## Start Source text

3 Factors to Improve Attention and Interaction in Virtual Meetings

May I have your attention, please?!

… Gosh, if only it were that easy! I’m sorry to say that virtual interaction rarely happens on its own. Meaning that, as the salesperson, it is your responsibility to create both the desire and the opportunity for your customer to easily interact with you when on a virtual sales call.

Too many salespeople think of video engagement as lobbing a few questions at their audience or inviting them to type something into the chat. Unfortunately, this simply will not do! With audience attention spans spinning ever downward and distractions on the rise, random acts of forced engagement are not going to produce the consistent level of involvement necessary for your message to be heard and (ideally) acted upon by buyers. To promote attention and interaction successfully, you need to have a plan. This plan should consider the limits on virtual attention, typical social behaviors online, strategies for maintaining attention, and the other interaction tools available to you.

Consider the Limits on Virtual Attention

Unlike when in an in-person meeting, most virtual participants feel little to no obligation to give you their attention! (Nope, not even if you say please). In a virtual sales world, viewers will feel entitled to browse their phones, check an email or two, even enjoy a three-course meal while you are on the call! When not in the same room, expectations fly right out the door.

Typical Social Behaviors When Online

Although it is easy to blame poor interaction on your customer, remember that they are simply doing what they have been trained to do when sitting in front of a screen: passively observe. Whether the newest Netflix original series or your virtual sales call, unless held accountable, audiences are merely consumers of information – passive observers, not active participants. This fact is especially true when your prospect is expecting a presentation or a demonstration where even less engagement is typically expected.

## End Source text

**Task prompt**
Print the passage from the virtual meetings article between "3 Factors to" and "virtual sales call.", inclusive, exactly as it appears.

## Start Data provided

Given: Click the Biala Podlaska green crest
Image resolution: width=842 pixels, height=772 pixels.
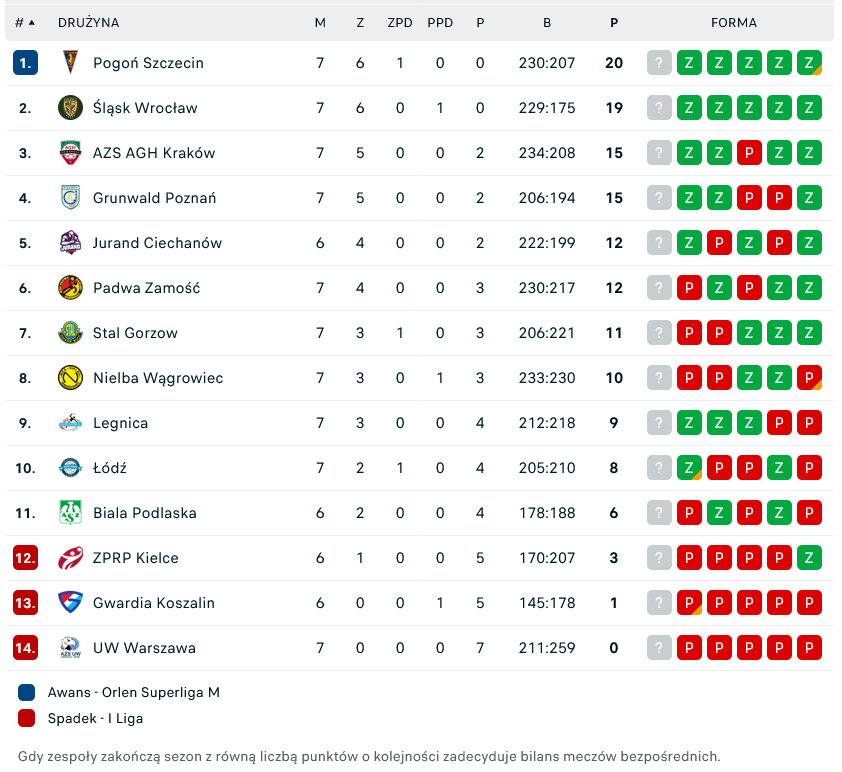Looking at the screenshot, I should click(x=70, y=513).
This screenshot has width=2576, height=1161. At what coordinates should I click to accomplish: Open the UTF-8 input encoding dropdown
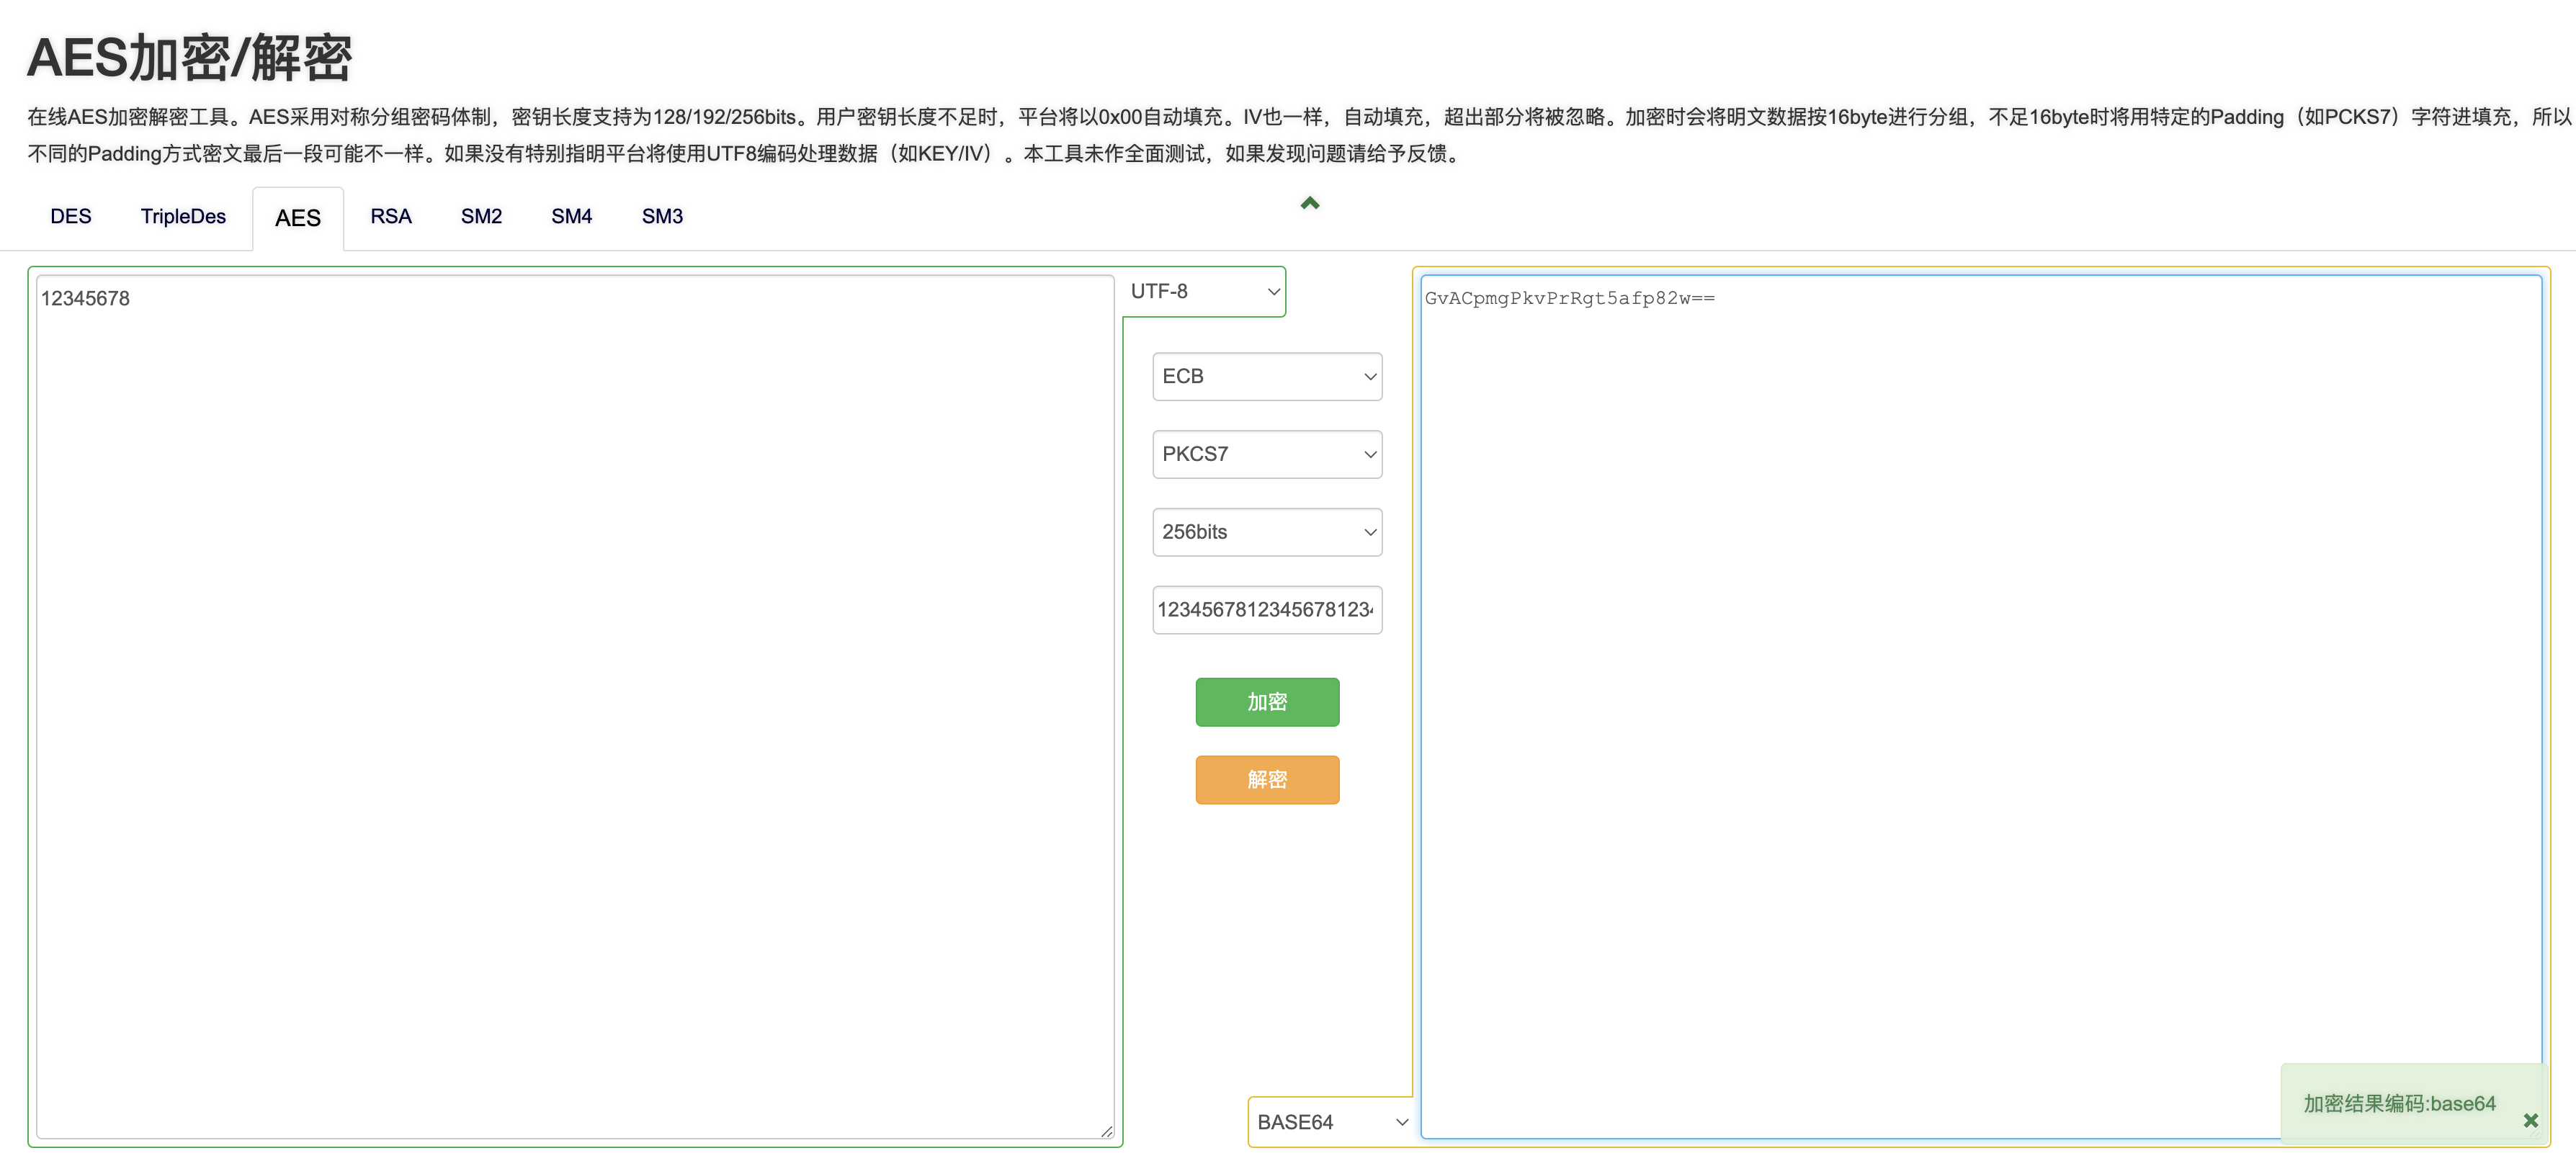(x=1203, y=291)
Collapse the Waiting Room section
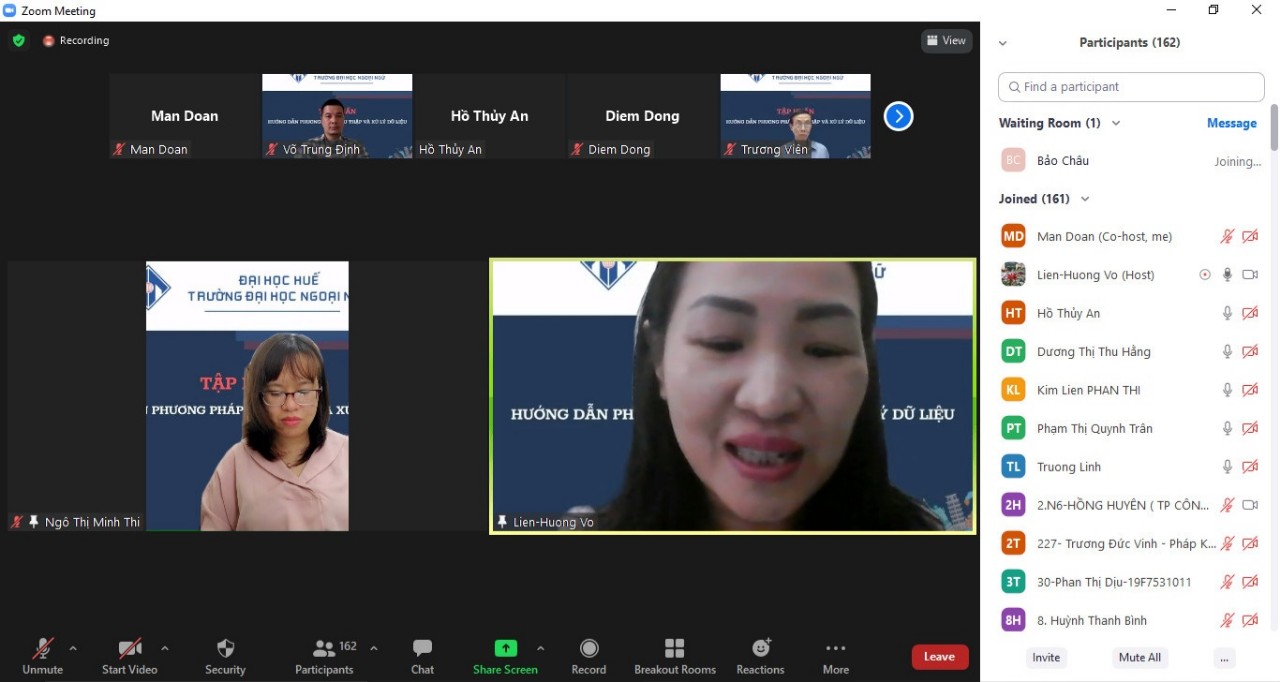The image size is (1280, 682). pos(1116,123)
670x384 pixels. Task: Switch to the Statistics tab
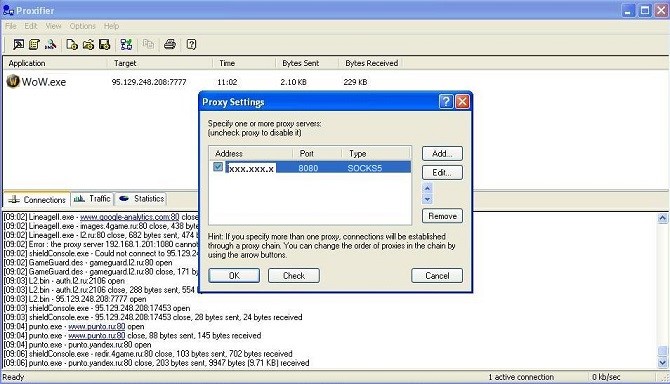[141, 199]
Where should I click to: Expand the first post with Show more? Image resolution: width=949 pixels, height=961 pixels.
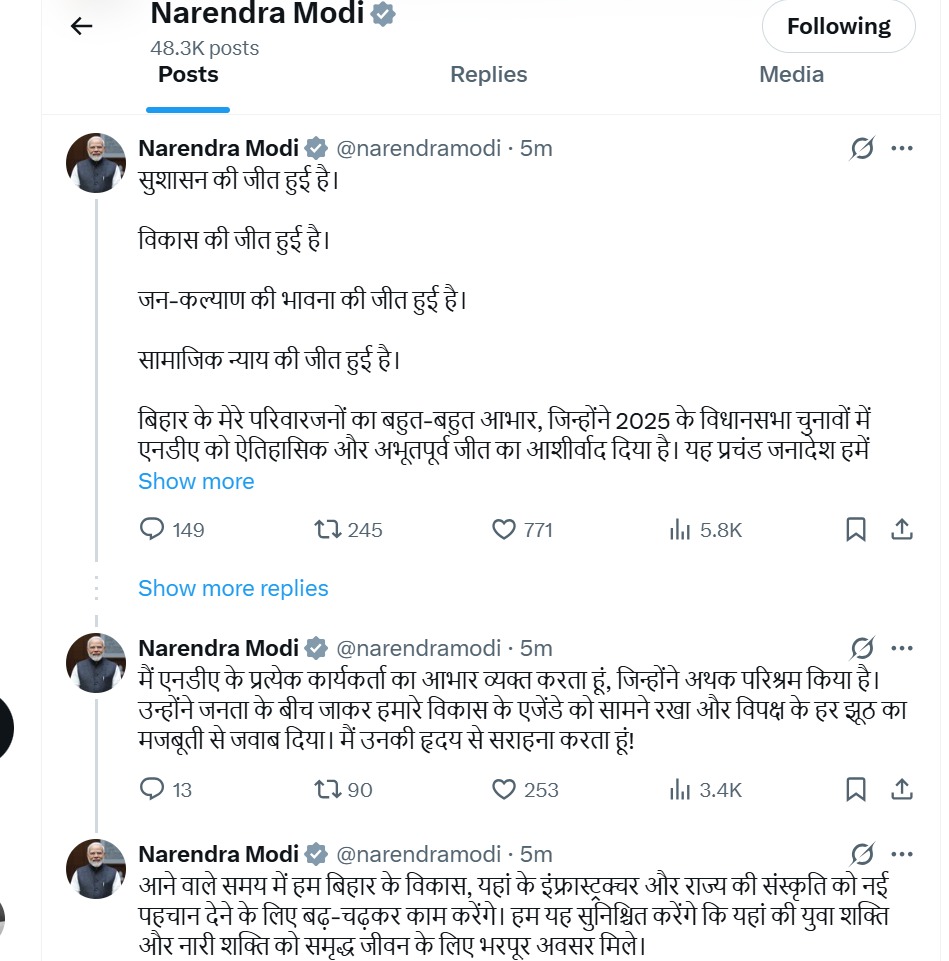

## End Data provided

**Solution for this task**
3 Factors to Improve Attention and Interaction in Virtual Meetings

May I have your attention, please?!

… Gosh, if only it were that easy! I’m sorry to say that virtual interaction rarely happens on its own. Meaning that, as the salesperson, it is your responsibility to create both the desire and the opportunity for your customer to easily interact with you when on a virtual sales call.